Summary
stating that the WPA "protects only the public interest and confers no enforceable rights on the plaintiffs"
Summary of this case from Woods v. BrimmOpinion
June 5, 1972.
Robert H. Goldman Cornelia C. Adams ( Glen B. Smith with them) for the plaintiffs.
Carl H. Amon, Jr. ( Stephen H. Oleskey with him) for the defendants.

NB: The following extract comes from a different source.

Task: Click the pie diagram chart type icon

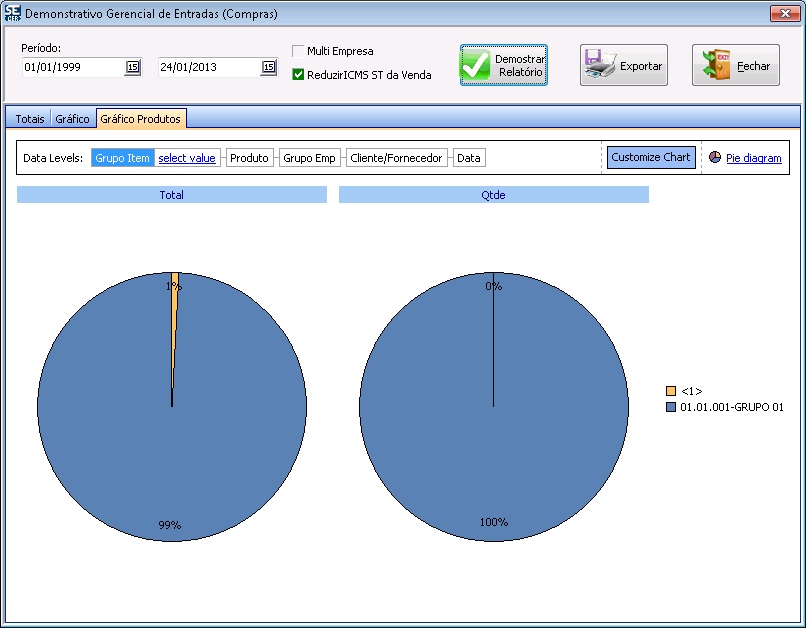Action: [715, 158]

This is a bill in equity in which the plaintiffs, ten residents of Tewksbury, seek to prevent the filling of a certain pond (Ames Pond) in Tewksbury and the construction of a shopping center. From a final decree dismissing the bill, the plaintiffs appeal. We have before us a report of material facts and a transcript of the evidence. Ames Pond is an area which can be lawfully filled only under the terms of G.L.c. 131, § 140, as amended, the "Hatch Act." The plaintiffs argue that the statute is unconstitutional because it affords them no opportunity to be heard prior to the issuance by the Department of Natural Resources of an order for conditions under which the pond shall be filled, nor does it require that the Department consider the recommendations and findings which the selectmen may file with the Department after a mandatory public hearing. We do not reach the constitutional issue, since the statute protects only the public interest and confers no enforceable rights on the plaintiffs. Mullholland v. State Racing Commn. 295 Mass. 286, 291-292. Massachusetts Commn. Against Discrimination v. Colangelo, 344 Mass. 387, 390. The statute does not preclude proceedings under the recent statute aimed at the restraining of damage to the environment. St. 1971, c. 732. Nor does it affect any remedies which the plaintiffs may have for alleged failure of public officers to enforce their public duties in this area. Brady v. Board of Appeals of Westport, 348 Mass. 515, 518-519. Hallenborg v. Town Clerk of Billerica, 360 Mass. 513, 519-520. The plaintiffs further argue that the construction of the proposed shopping center and the further filling of the pond will result in a nuisance, as to noise and traffic and increased flood danger. The judge found that no such results would ensue, and we conclude, from our review of the evidence, that he was not plainly wrong in that finding. Nor was the judge plainly wrong in his findings and rulings, contrary to the assertions of the plaintiffs, that the defendants were in substantial compliance with the procedural requirements of G.L.c. 131, § 40. We have reviewed the plaintiffs' remaining arguments and find them to be without merit.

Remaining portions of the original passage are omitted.